Der Pfeil ist ein Besonderer. Gefertigt für die Jagd, aber gehandelt, wie eine Reliquie. Aus bestem Eisen die Spitze, aus edelstem Holz der Schaft und nur die besten Federn als Befiederung. Geschaffen um zu Töten. Um zu Töten und damit Leben zu schenken. Leben, in Form von Nahrung und Fell.
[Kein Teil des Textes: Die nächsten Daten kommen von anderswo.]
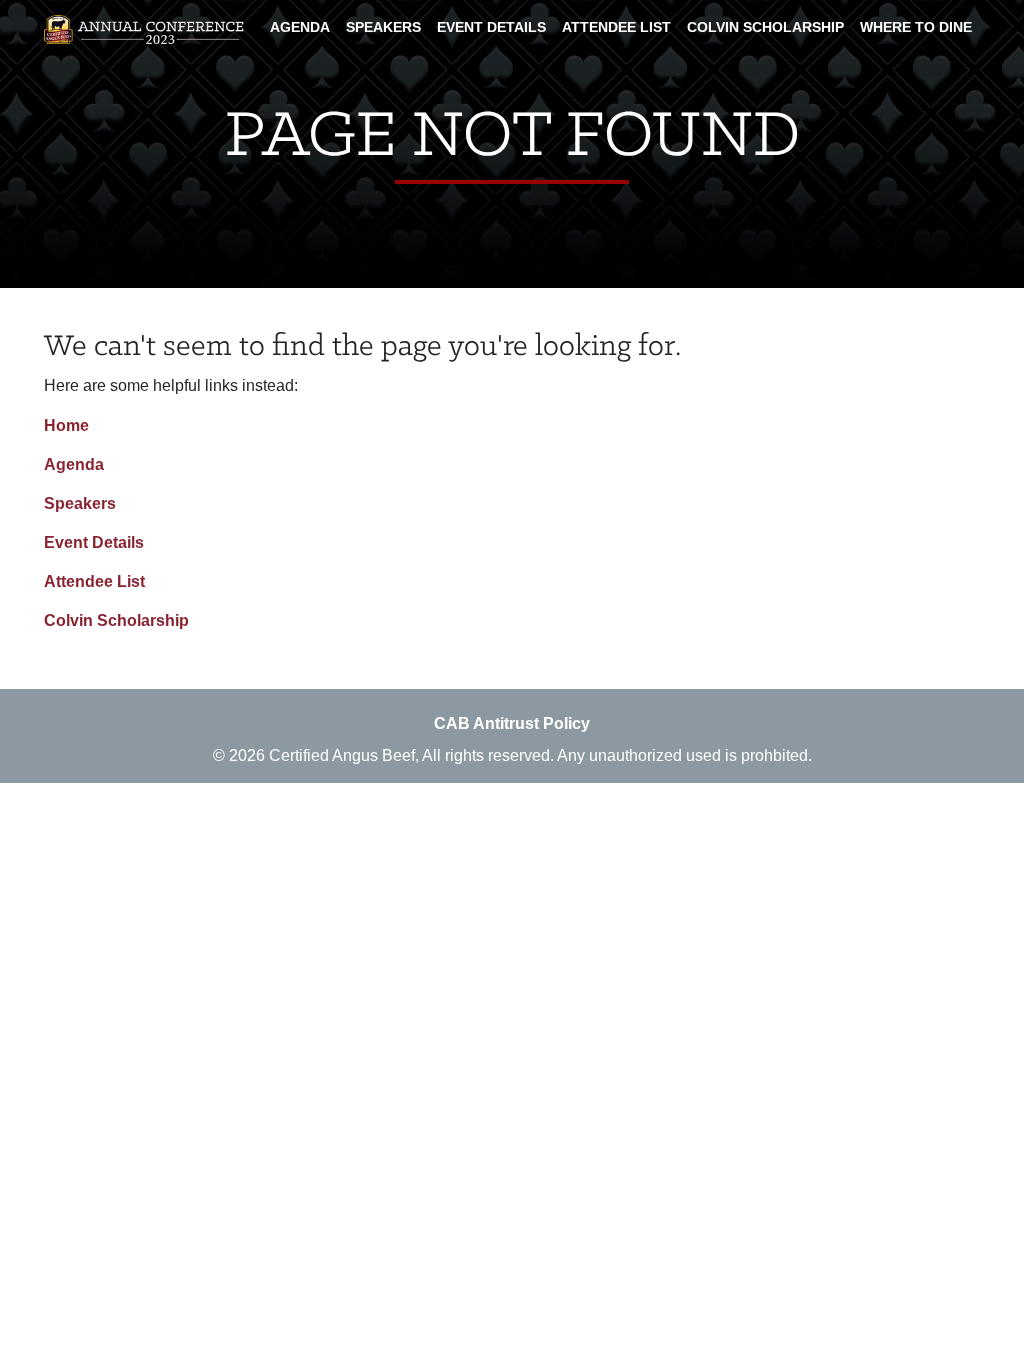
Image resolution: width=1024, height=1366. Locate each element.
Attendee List (616, 27)
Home (66, 425)
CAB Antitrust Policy (512, 723)
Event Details (491, 27)
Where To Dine (916, 27)
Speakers (383, 27)
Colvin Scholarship (765, 27)
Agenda (300, 27)
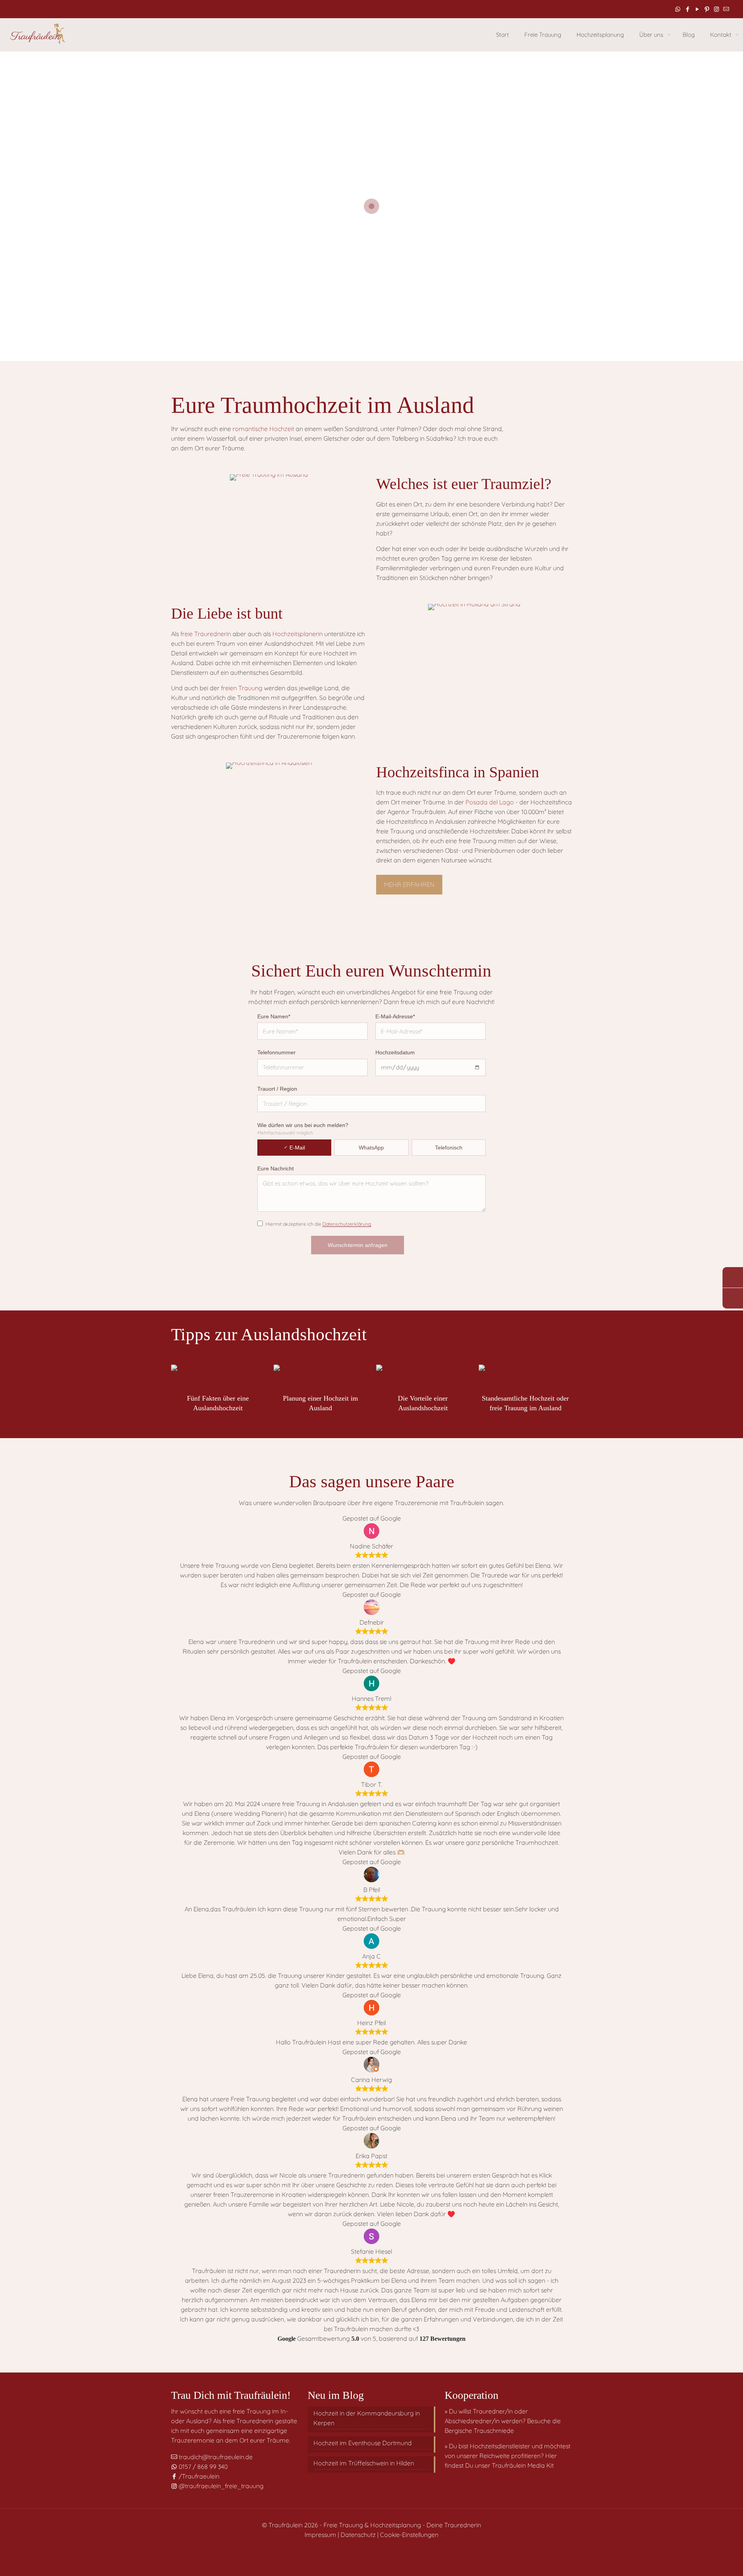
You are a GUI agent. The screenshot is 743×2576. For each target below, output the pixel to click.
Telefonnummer (276, 1052)
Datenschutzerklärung (346, 1224)
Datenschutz (358, 2534)
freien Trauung (241, 688)
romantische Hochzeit (263, 429)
Der Atem geht langsam und ruhig; das Zittern in den Händen schwindet; die Augen nehmen nur noch den Hirsch war; die Ohren hören das leise Prasseln des Regens nicht.
Die Finger des Jägers geben die Sehne endlich frei! Unter dem Auseinanderstäuben des Regenwassers, das sich auf dieser gesammelt hat, schnellt sie nach vorne und schickt das tödliche Geschoss auf seine Reise.
Mit erstarrten Augen bricht der Hirsch im Sprung zusammen! Das Eisen hat seine Brust durchschlagen und sein Herz getroffen!
Schwer schlägt er auf dem feuchten Moos auf und rutscht über den nassen Boden. Seine Läufe sind in unnatürlicher Weiße abgewinkelt.
Rasch springt der Schütze aus seiner Deckung und bringt die restlichen Schritte bis zu dem Tier hinter sich, etwas blitzendes in seiner Hand - die letzte Erlösung, sollte das blutende Herz noch schlagen...
... Ihr seht also, dass es nicht immer Kampf und Gewalt sein muss, oder gar eine lange Geschichte, sehr geehrte Zuhörer. Es reicht auch ein kurzer Moment, der einen fesseln kann.', sprach der Redner und trat nach einer kurzen Verbeugen von der Tribüne.